*Try it*
An exact copy of the lines, starting at the top of the listing and ending with the line that has "The height and width of the screenshot is (460, 408).", is the required answer. Pictures are not part of it.

Material provided START

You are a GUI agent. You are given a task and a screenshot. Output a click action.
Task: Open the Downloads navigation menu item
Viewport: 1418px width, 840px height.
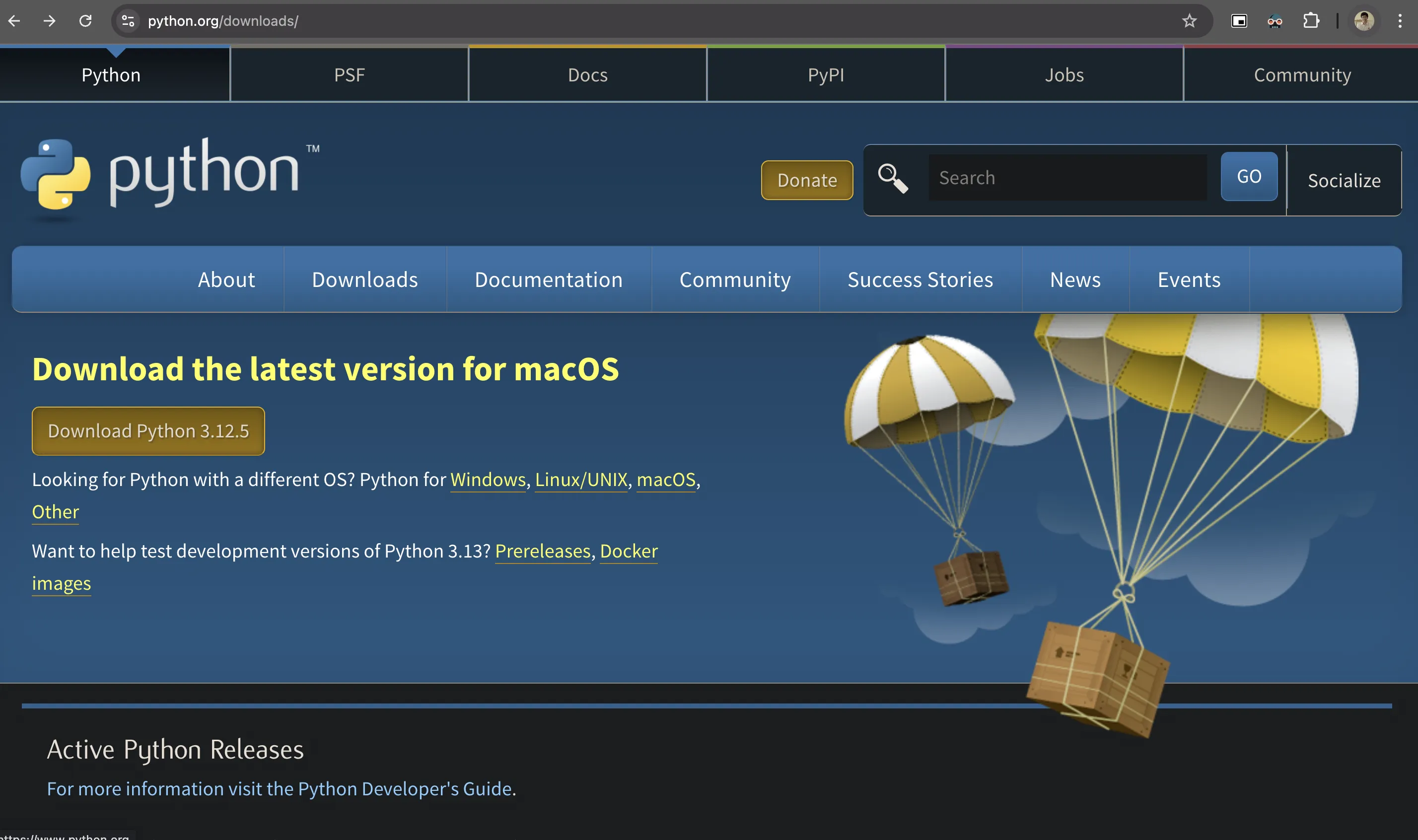coord(364,279)
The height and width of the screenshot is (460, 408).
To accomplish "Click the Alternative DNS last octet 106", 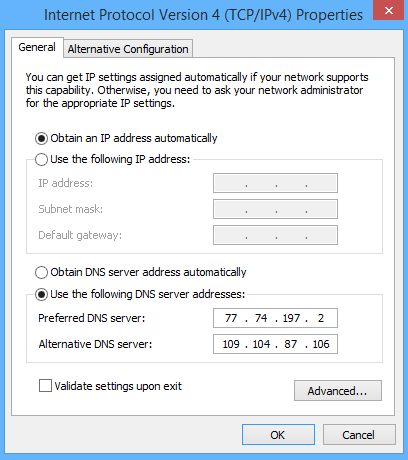I will point(321,344).
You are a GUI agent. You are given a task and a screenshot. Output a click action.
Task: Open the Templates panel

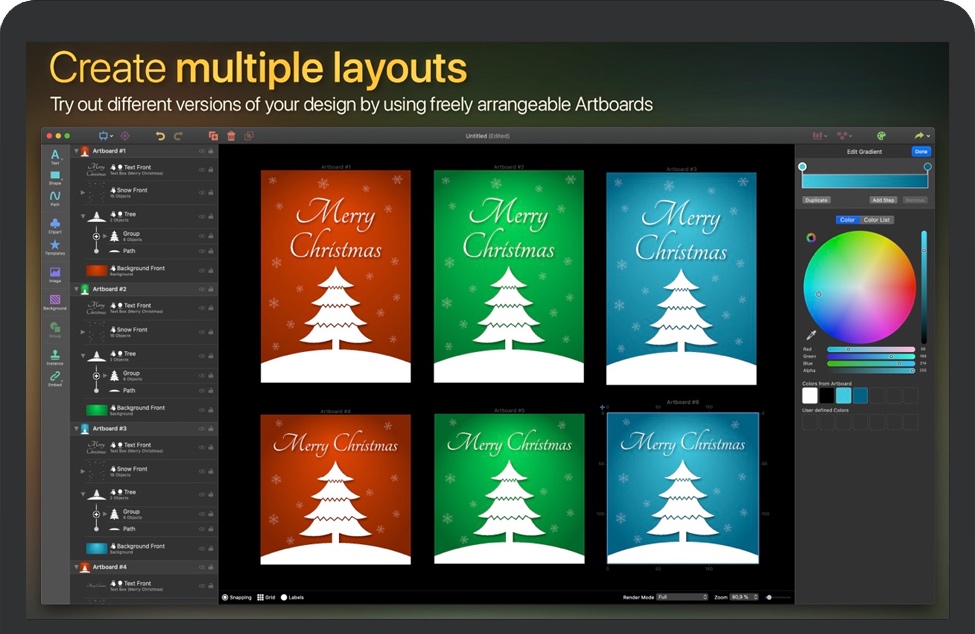click(x=55, y=246)
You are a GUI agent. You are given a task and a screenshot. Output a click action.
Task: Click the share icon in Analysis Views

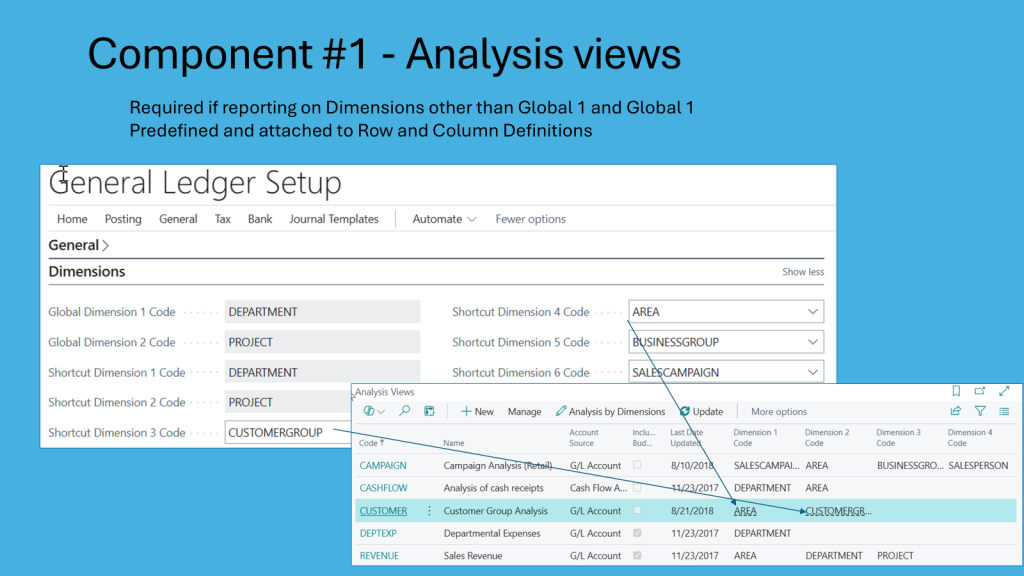tap(956, 411)

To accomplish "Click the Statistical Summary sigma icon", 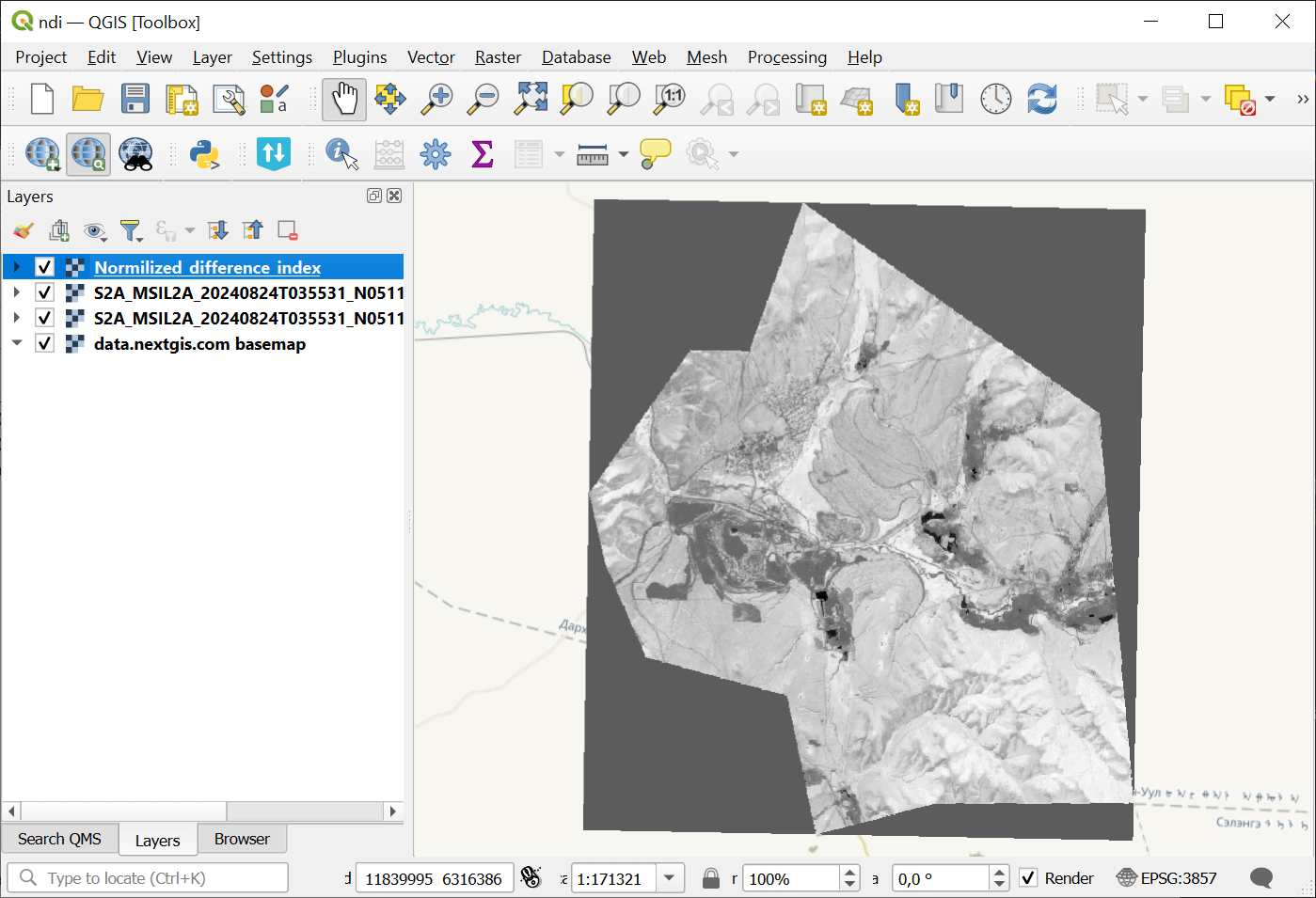I will pyautogui.click(x=482, y=154).
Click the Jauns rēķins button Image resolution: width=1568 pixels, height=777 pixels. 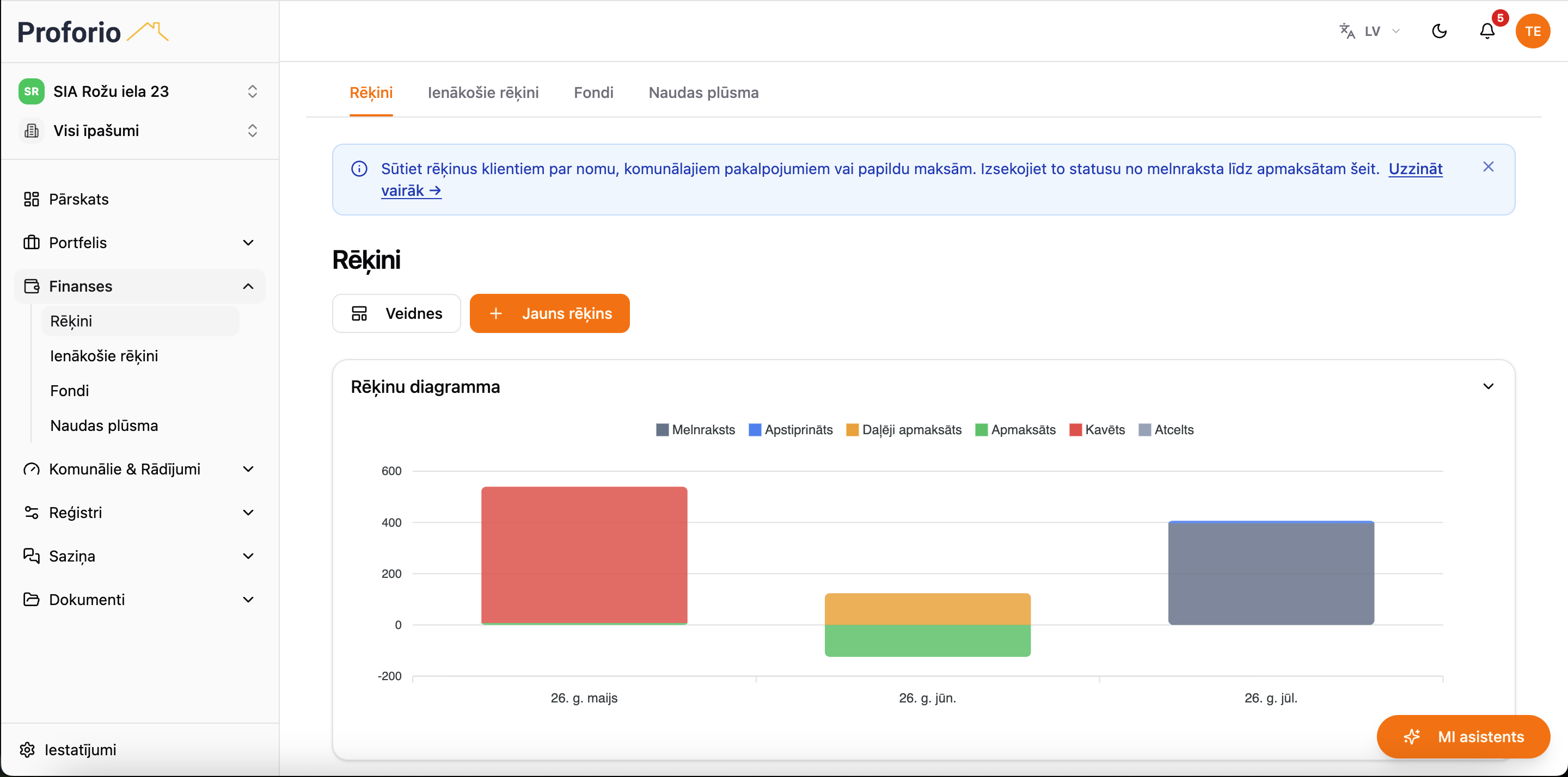(549, 313)
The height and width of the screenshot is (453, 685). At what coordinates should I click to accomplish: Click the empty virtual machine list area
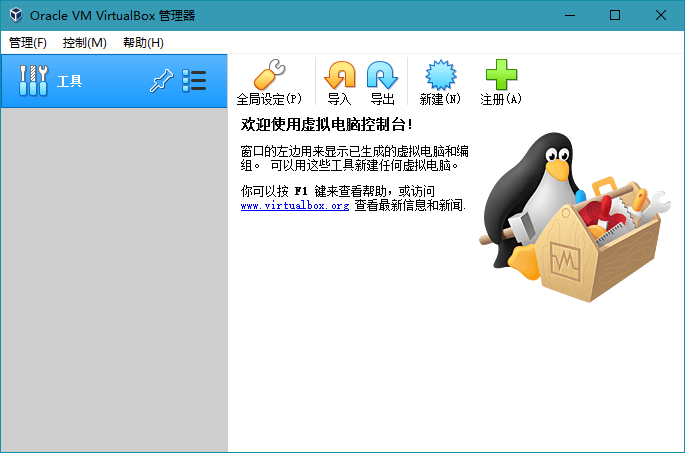[x=113, y=280]
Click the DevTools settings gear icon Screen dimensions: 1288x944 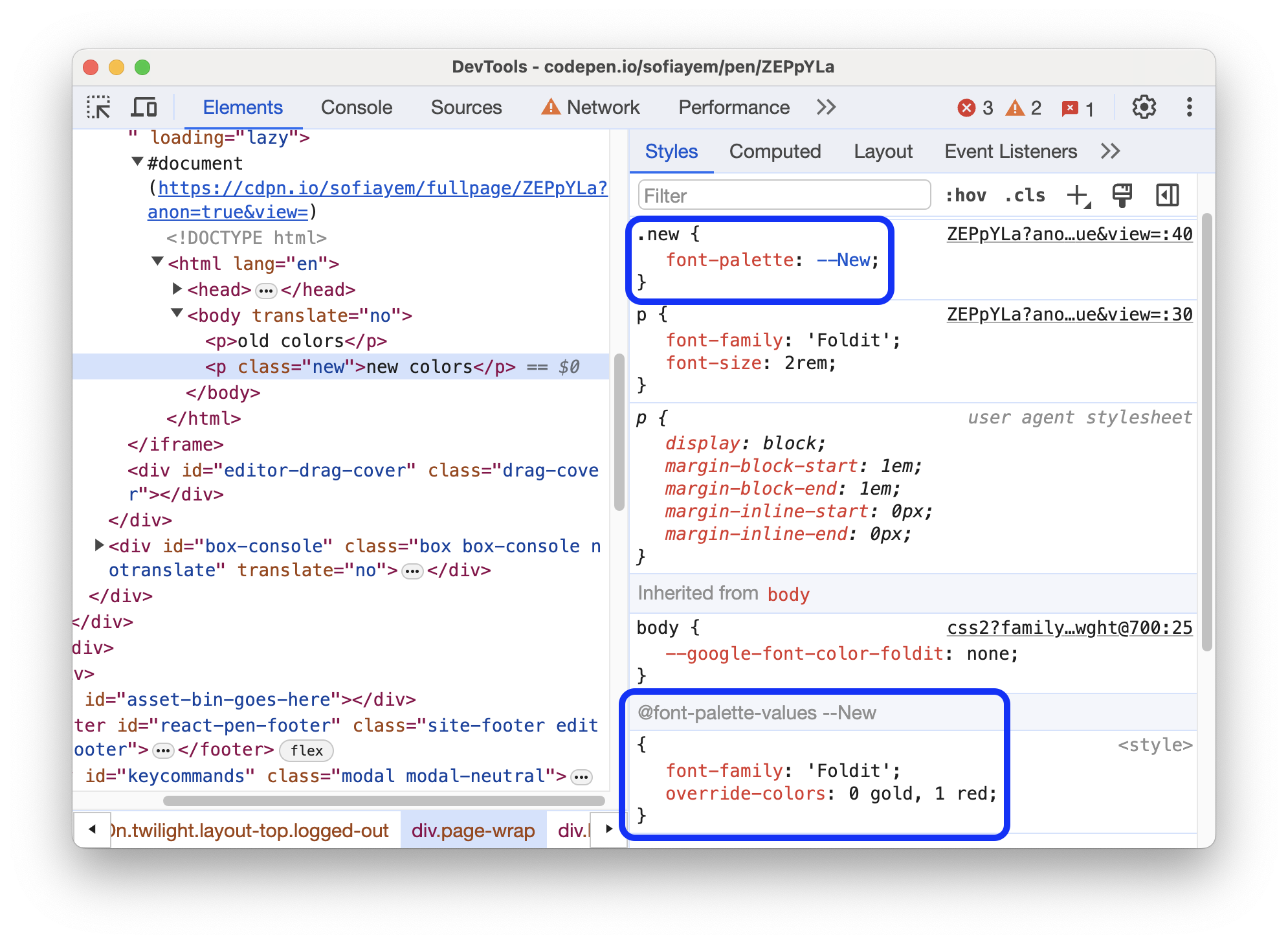[1149, 108]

Material provided END

*Response to the exercise*
You are a GUI agent. You are given a task and a screenshot. Output a click action.
Task: Open the Downloads navigation menu item
Viewport: 1418px width, 840px height.
coord(364,279)
The height and width of the screenshot is (460, 408).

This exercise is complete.